The memory address must be aligned to a 16-byte boundary, otherwise a general
protection exception (GP#) is generated.
MOVUPD (move unaligned packed double-precision
floating-point) transfers a 128-bit double-precision floating-point operand
from memory to and XMM register and vice versa, or between XMM registers,
without any requirement of alignment of the memory address.
MOVSD (move scalar double-precision
floating-point) transfers a 64-bit double-precision floating-point operand
from memory to the low 64 bits of an XMM register and vice versa, or between
XMM registers. Alignment of the memory address is not required.
MOVHPD (move high packed double-precision
floating-point) transfers a 64-bit double-precision floating-point operand
from memory to the high 64 bits of an XMM register and vice versa. The
low quadword of the register is left unchanged. Alignment of the memory
address is not required.
MOVLPD (move low packed double-precision
floating-point) transfers a 64-bit double-precision floating-point operand
from memory to the low quadword of an XMM register and vice versa. The
high quadword of the register is left unchanged. Alignment of the memory
address is not required.
MOVMSKPD (move packed double-precision
floating-point mask) extracts the sign bit of each of the two packed double-precision
floating-point numbers in an XMM register and saves them in a general purpose
register.
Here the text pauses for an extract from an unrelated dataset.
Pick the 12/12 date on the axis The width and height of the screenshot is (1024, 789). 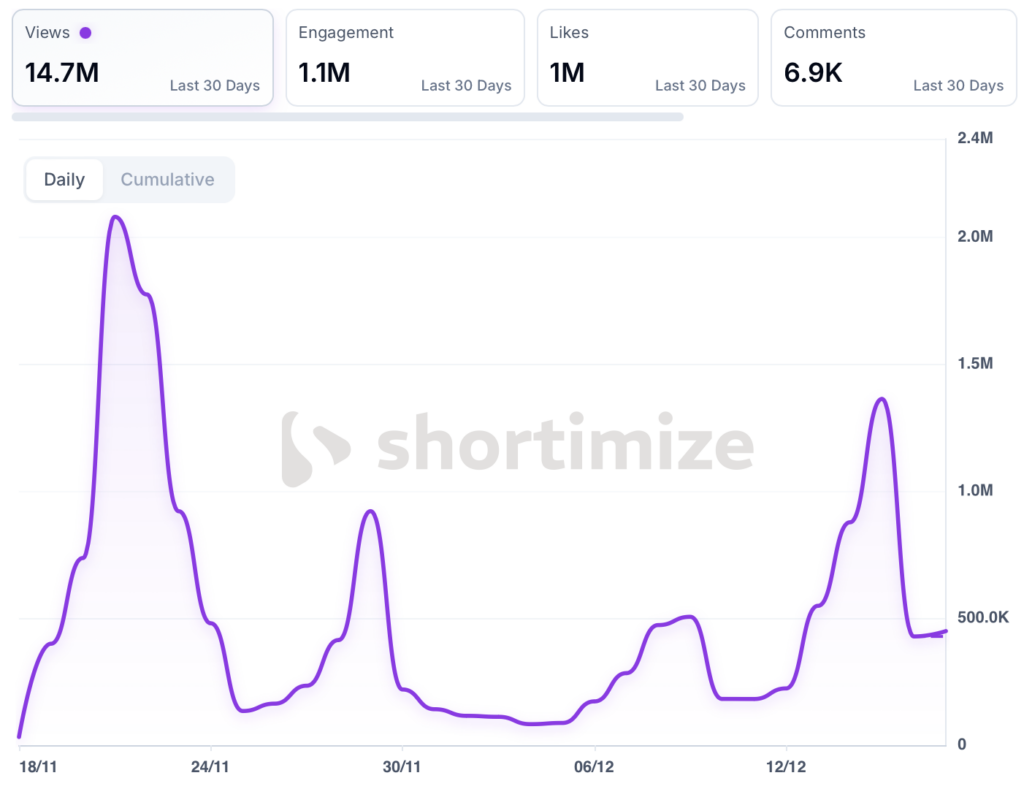(x=786, y=767)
This 2-bit value can then be used as a condition to perform branching.
ADDPD (add packed double-precision
floating-point) and SUBPD (subtract packed double-precision floating-point)
add and subtract, respectively, two packed double precision floating-point
operands.
ADDSD (add scalar double-precision
floating-point) and SUBSD (subtract scalar double precision floating-point)
add and subtract, respectively, the low quadwords of two double-precision
floating-point operands; the high quadword of the source operand is passed
through to the destination operand.
MULPD (multiply packed double-precision
floating-point) multiplies two packed double-precision floating-point operands.
MULSD (multiply scalar double-precision
floating-point) multiplies the low quadwords of two packed double-precision
floating-point operands; the high quadword of the source operand is passed
through to the destination operand.
DIVPD (divide packed double-precision
floating-point) divides two packed double-precision floating-point operands.
DIVSD (divide scalar double-precision
floating-point) divides the low 64 bits of two packed double-precision
floating-point operands; the high quadword of the source operand is passed
through to the destination operand.
SQRTPD (square root packed double-precision
floating-point) returns the packed square roots of a packed double-precision
floating-point operand to the destination operand.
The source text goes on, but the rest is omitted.